How do you explain LCP parts?

LCP can be split into server response time, resource load delay, resource load duration, and element render delay. That split prevents vague answers. If the image bytes are small but the browser discovers the image late, compressing it again will not fix the main issue. If the element is ready but render is delayed by hydration or CSS, prioritize the render path instead of the asset.

What is the difference between TBT and INP?

Total Blocking Time is a lab metric that estimates main-thread blocking between FCP and Time to Interactive. INP is a field metric based on real interactions and the next paint after those interactions. TBT can help during debugging, but a good answer says field INP is the user-impact metric.

How can CSS hurt performance?

CSS can block rendering, trigger layout work, create expensive selectors in very large documents, cause layout shifts when late styles arrive, and animate properties that require layout or paint. The practical answer is not "write less CSS"; it is "ship critical CSS carefully, avoid unstable layout, and animate compositor-friendly properties when possible."

How can hydration hurt performance?

Hydration can delay interactivity when the browser must download, parse, execute, and attach event handlers before a UI behaves correctly. A strong answer mentions partial hydration, islands, server components, progressive enhancement, or reducing client-only work, but only after explaining the actual bottleneck.

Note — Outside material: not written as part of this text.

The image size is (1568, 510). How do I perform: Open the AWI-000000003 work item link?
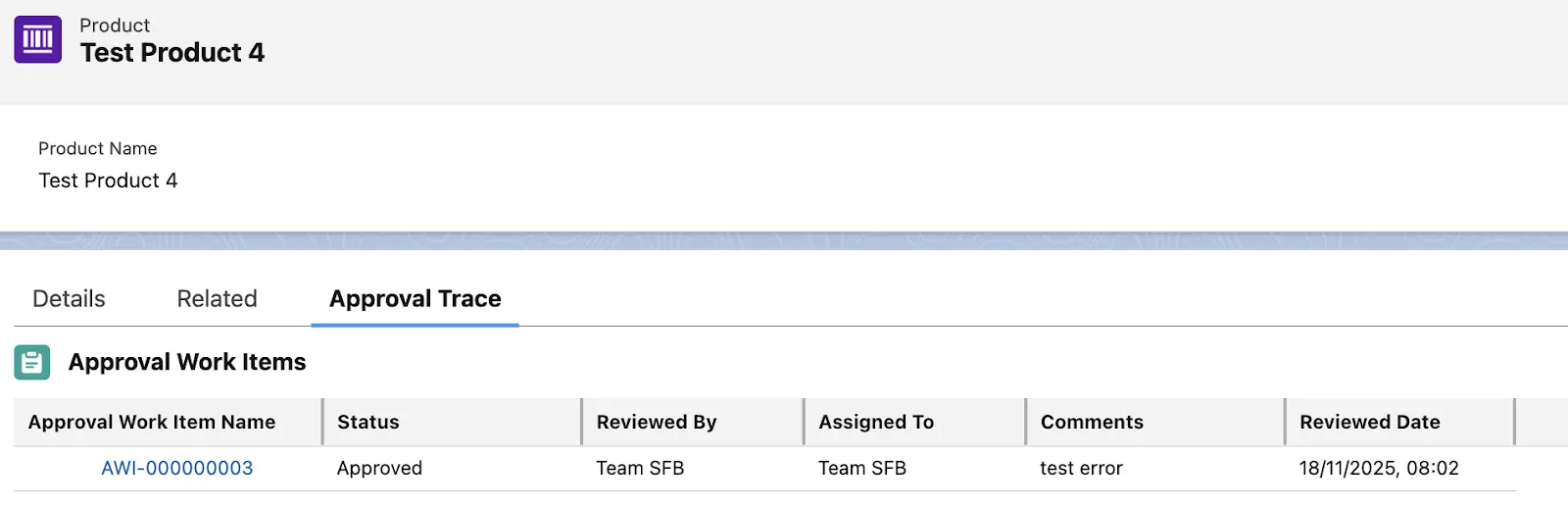click(x=177, y=469)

How do you make a performance budget useful?

Tie budgets to routes and user tasks. A useful budget might track LCP image size, JavaScript bytes for the initial route, long tasks during key interactions, CLS from dynamic modules, and third-party script cost. Budgets should have owners and exceptions; otherwise they become ignored dashboards.

How do you debug a slow third-party script?

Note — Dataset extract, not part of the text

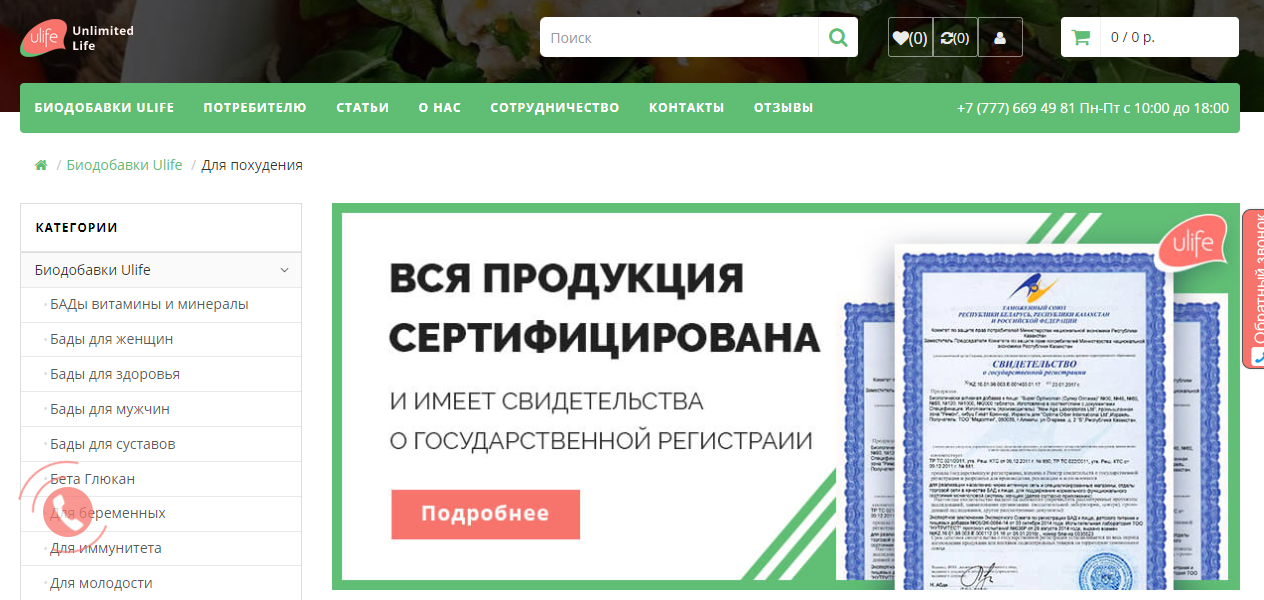
Task: Select the Контакты menu item
Action: tap(686, 108)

Measure its network cost, main-thread cost, and route coverage. Then ask whether it can load after consent, after interaction, on fewer routes, or through a lighter integration. If the business needs the script, isolate it, monitor regressions, and make the owner explicit.

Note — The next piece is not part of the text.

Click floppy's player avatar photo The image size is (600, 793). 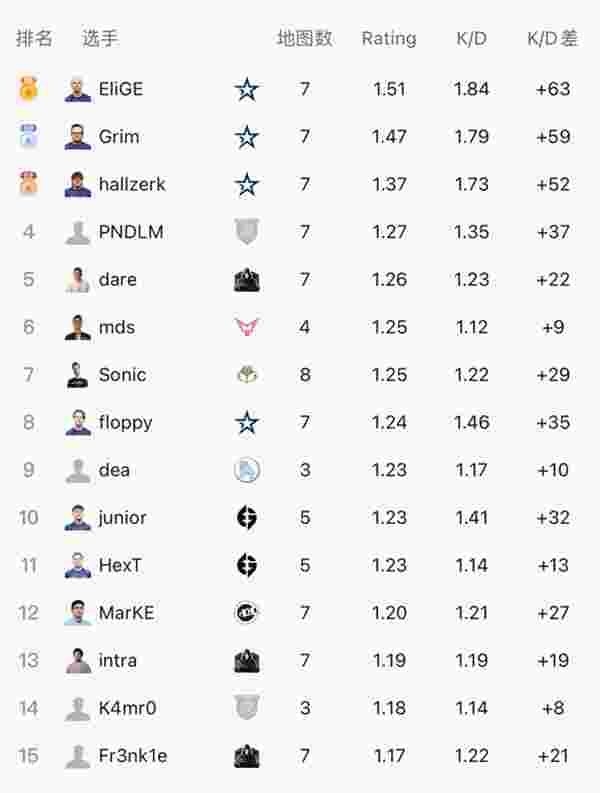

How do you explain virtualization tradeoffs?

Virtualization helps when the DOM size makes rendering or interaction slow. It adds complexity around keyboard navigation, screen-reader behavior, dynamic heights, scroll restoration, and testing. A good answer says to profile first and keep accessibility behavior intact.

How do you verify a performance fix after release?

Use the same segment that showed the problem: route, device class, geography, network, and release window. Compare field data after enough traffic has passed, watch error and conversion metrics, and keep a rollback path if the fix changes loading order or user-visible behavior.

Worked example: debugging a slow product page

Imagine an interviewer says a product detail page feels slow on mobile. A shallow answer jumps straight to "compress images" or "use lazy loading." A better answer asks what users experience and which metric is failing. If the page is slow before the main product image appears, start with LCP. If the page appears but taps lag, start with INP. If content jumps as reviews or recommendations load, start with CLS.

Use this sequence:

  1. Identify the route, device segment, and metric in field data if available.
  2. Open a trace and find the LCP element, render-blocking resources, long tasks, and third-party work.
  3. Check whether the hero image is discoverable early, correctly sized, compressed, and prioritized.
  4. Check whether hydration or client-side rendering delays the meaningful content.
  5. Ship one change at a time so the result can be attributed.

The final answer should sound like an investigation plan. For example: "I would first confirm whether LCP or INP is the problem. If LCP is poor and the LCP element is the hero image, I would check discovery, priority, dimensions, and bytes. If those are fine, I would look at TTFB and render-blocking resources. I would verify locally with a trace and later with field data." That answer gives the interviewer a real debugging path.

Avoid listing every performance trick. Interviewers are looking for sequencing and diagnosis. The best answer is usually smaller and more precise than a long checklist.

A good web performance interview answer is not a bag of tricks. It is a measured path from user symptom to browser cause to fix.